80mg of intermediate C-6 (0.18 mmol) was dissolved in 5mL of dichloromethane, 1mL of trifluoroacetic acid was added under ice-bath conditions for 2 h, TLC monitoring was complete, triethylamine was added to adjust alkalinity, the product was dissolved in 2mL of dioxane solution after evaporation of the solvent, 100. Mu.L of triethylamine (0.72 mmol) and 28. Mu.L of 2, 4-dichloro-5-methylpyrimidine (0.24 mmol) were added, reaction was carried out overnight at 50℃and TLC monitoring was complete, dioxane was evaporated off. The crude product was obtained by extraction with dichloromethane and water (3X 10 mL), the organic phases combined, distillation under reduced pressure and solvent removal, and recrystallization from petroleum ether ethyl acetate gave the product of example 55 as a white solid with a yield of 58.9% and a melting point of 198.8-200.8 ℃. 1 H NMR(600MHz,DMSO-d 6 )δ8.24(t,J=6.0Hz,1H),8.14(d,J=2.4Hz,1H),8.06(s, 1H),7.93(dd,J=14.4,2.4Hz,1H),4.79–4.72(m,1H),4.14–4.10(m,1H),3.74–3.72(m,1H), 3.70–3.65(m,4H),3.48–3.44(m,4H),3.43–3.41(m,2H),2.24(s,3H),1.84(s,3H)。 13 C NMR (150MHz,DMSO-d 6 )δ170.5,165.0,160.0,157.2,154.8,149.1(d,J C-F =257.1Hz),145.8,133.0, 130.0,116.2,115.4,72.6,47.8,47.6,46.9,41.9,22.9,17.3。

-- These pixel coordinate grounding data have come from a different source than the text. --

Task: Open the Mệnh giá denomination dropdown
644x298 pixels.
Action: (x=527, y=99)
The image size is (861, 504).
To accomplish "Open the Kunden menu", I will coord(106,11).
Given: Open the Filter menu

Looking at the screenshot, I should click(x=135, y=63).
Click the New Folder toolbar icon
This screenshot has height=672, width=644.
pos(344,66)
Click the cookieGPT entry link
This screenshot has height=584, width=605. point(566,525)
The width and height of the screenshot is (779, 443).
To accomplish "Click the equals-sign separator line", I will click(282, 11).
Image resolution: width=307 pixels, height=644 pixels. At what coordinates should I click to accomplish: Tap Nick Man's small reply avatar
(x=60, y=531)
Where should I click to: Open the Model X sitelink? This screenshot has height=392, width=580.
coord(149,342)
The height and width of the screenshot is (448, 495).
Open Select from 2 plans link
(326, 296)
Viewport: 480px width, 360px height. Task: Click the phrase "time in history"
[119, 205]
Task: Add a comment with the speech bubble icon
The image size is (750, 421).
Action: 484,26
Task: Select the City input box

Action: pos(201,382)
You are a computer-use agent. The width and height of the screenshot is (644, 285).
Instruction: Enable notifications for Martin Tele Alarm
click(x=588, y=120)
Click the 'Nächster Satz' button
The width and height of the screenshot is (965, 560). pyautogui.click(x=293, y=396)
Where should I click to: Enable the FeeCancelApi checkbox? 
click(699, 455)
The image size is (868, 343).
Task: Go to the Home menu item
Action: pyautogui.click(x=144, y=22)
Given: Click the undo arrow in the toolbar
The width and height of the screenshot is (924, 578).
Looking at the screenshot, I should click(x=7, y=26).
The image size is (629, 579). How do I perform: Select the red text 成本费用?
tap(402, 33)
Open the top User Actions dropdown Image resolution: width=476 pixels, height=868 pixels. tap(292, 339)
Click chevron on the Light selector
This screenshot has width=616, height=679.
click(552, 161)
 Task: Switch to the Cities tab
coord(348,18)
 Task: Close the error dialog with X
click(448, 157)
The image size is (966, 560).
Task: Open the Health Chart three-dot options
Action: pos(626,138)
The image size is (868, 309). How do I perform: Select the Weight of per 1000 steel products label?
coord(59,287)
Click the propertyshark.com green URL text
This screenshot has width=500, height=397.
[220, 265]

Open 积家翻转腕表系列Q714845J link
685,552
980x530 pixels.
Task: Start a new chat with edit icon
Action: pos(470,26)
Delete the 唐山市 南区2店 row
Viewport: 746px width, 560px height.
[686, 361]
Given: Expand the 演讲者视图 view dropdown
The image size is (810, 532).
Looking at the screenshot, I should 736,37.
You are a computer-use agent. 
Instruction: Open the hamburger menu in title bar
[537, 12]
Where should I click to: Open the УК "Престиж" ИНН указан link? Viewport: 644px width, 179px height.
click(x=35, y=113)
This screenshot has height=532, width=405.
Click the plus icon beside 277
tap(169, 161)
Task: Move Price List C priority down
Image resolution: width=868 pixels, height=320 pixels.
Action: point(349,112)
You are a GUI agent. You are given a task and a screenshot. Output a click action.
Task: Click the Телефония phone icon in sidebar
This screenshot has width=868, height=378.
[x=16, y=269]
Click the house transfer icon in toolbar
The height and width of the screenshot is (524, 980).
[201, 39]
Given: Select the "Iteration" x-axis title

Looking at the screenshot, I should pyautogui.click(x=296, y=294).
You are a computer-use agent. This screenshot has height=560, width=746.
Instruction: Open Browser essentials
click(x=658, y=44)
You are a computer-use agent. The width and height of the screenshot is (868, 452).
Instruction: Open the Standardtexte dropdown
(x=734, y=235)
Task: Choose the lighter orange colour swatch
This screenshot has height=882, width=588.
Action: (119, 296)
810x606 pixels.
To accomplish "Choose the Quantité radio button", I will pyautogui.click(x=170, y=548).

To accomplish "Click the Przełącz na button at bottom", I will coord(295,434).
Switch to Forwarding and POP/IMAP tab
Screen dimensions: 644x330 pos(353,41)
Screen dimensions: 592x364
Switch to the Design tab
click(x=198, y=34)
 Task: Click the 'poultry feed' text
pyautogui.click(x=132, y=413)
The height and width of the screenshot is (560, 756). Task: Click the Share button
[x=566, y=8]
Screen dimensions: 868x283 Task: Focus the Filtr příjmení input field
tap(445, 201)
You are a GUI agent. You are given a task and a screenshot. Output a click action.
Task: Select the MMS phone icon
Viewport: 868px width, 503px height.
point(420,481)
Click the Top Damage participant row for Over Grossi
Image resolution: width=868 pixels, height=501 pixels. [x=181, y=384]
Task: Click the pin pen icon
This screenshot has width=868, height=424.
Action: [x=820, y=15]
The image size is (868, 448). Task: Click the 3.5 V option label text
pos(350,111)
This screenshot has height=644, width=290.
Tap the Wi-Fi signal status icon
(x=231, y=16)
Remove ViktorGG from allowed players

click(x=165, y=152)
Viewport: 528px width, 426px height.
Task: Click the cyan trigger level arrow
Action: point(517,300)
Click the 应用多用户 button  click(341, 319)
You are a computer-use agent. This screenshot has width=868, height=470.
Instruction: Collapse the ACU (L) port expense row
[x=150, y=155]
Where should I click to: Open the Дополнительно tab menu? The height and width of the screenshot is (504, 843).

Example 56 preparation of (S) -N- ((3- (6- (4- (2-chloro-5-fluoropyrimidin-4-yl) piperazin-1-yl) -5-fluoropyridin-3-yl) -2-oxazolidinone-5-yl) methyl) acetamide
80mg of intermediate C-6 (0.18 mmol) was dissolved in 5mL of dichloromethane, 1mL of trifluoroacetic acid was added under ice bath conditions for 2 h, TLC was monitored to be complete, triethylamine was added to adjust the basicity, the product was dissolved in 2mL of dioxane solution after the solvent was distilled off, 100. Mu.L of triethylamine (0.72 mmol) and 40mg of 2, 4-dichloro-5-fluoropyrimidine (0.24 mmol), at 50℃overnight, TLC monitored the completion of the reaction and distilled off dioxane. The crude product was obtained by extraction with dichloromethane and water (3X 10 mL), the organic phases combined, distillation under reduced pressure and solvent removal, and recrystallization from petroleum ether ethyl acetate gave the product of example 55 as a white solid with a yield of 70.1% and a melting point of 204.4-205.5 ℃. 1 H NMR(600MHz,DMSO-d 6 )δ8.25–8.21(m,2H),8.14(d,J=2.4Hz,1H),7.94(dd,J =14.4,2.4Hz,1H),4.79–4.72(m,1H),4.14–4.10(m,1H),3.90–3.86(m,4H),3.75–3.71(m, 1H),3.48–3.46(m,4H),3.43–3.41(m,2H),1.84(s,3H)。 13 C NMR(150MHz,DMSO-d 6 )δ170.5, 154.8,153.5,152.5,149.1(d,J C-F =257.0Hz),147.1(d,J C-F =256.4Hz),145.6,144.7,133.0,130.0, 115.6,72.6,47.6,45.8,41.9,40.5,22.9。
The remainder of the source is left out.